When evaluating the strength of the U.S. labor market, Logan said she pays closest attention to the unemployment rate rather than the monthly payroll figures. She noted that the current jobless rate is hovering near the level many economists believe represents a long-term equilibrium for the economy. In August, that figure stood at 4.3%. However, due to the federal government shutdown, September’s employment data were not released as scheduled.

The Federal Reserve reduced interest rates last month after keeping borrowing costs unchanged for several meetings. The move came amid growing concern that persistent inflation and slower job growth could threaten the economic expansion. While the cooling labor market has drawn attention, Logan and some of her colleagues remain focused on inflation which has exceeded the Fed’s 2% target for more than four years.

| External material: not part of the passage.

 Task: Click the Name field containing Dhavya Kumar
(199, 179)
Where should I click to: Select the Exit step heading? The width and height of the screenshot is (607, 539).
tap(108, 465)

“We need to proceed carefully when it comes to additional rate cuts,” Logan cautioned on Friday. She added that with inflation still elevated and monetary policy only moderately restrictive, there’s little room for aggressive easing. Speaking at another event the day before, she reinforced her preference for a gradual approach to monetary adjustments.

Logan’s comments align with a growing sense of caution among Federal Reserve officials as they navigate the delicate balance between controlling inflation and supporting growth. The Fed’s recent policy decisions have reflected that tension cutting rates to address softer labor data while maintaining a firm stance against letting inflation expectations drift higher.

The Dallas Fed chief has also been drawing attention for her views on how the Fed measures its policy stance. Last week, Logan suggested that the central bank should consider updating its main policy tool the federal funds rate in favor of a more representative market benchmark. She argued that shifting to a rate more closely aligned with actual market dynamics could improve how the Fed transmits monetary policy to the broader economy.

Her remarks sparked discussion both on Wall Street and within the Federal Reserve System. Market participants viewed her proposal as part of a broader conversation about how monetary policy frameworks may need to evolve in a changing financial landscape.

Logan’s perspective comes at a time when the U.S. economy faces mixed signals. While inflation has eased from its 2022 peak, price pressures remain sticky in several sectors, including housing and services. Meanwhile, job creation has slowed, but unemployment remains relatively low, suggesting the labor market is cooling gradually rather than collapsing.

Economists say the Fed now faces one of its toughest balancing acts in years cutting rates enough to prevent a deeper slowdown without reigniting inflationary pressures. Logan’s cautious stance underscores the central bank’s preference to move deliberately until there’s clearer evidence that inflation is on a sustainable path back to target.

Her comments also echo the broader sentiment among policymakers who want to avoid the mistakes of the past, when premature easing allowed inflation to reaccelerate. Many officials argue that patience is key particularly as global uncertainties, from geopolitical tensions to uneven growth in major economies, continue to cloud the outlook.

Despite recent progress, Logan made it clear that the road to 2% inflation remains long. “We’ve seen some encouraging signs, but we still have more work to do,” she said. “The goal is to restore price stability while keeping the economy on solid footing.”

Her remarks reinforced the idea that the Fed is unlikely to rush into further rate cuts in the near term. Investors, who have been betting on a more aggressive easing cycle, may need to temper expectations as policymakers signal a preference for stability over speed.

In the meantime, the Fed’s cautious tone has helped keep financial markets relatively steady. Treasury yields have held within a narrow range, and the dollar has shown little volatility as traders adjust to a slower pace of policy easing.

For Logan and her colleagues, the challenge ahead lies in balancing two competing realities: inflation that’s proving stubborn and an economy that’s showing early signs of fatigue. The coming months will test how effectively the Fed can walk that line and whether its measured approach will be enough to keep both inflation and growth on track.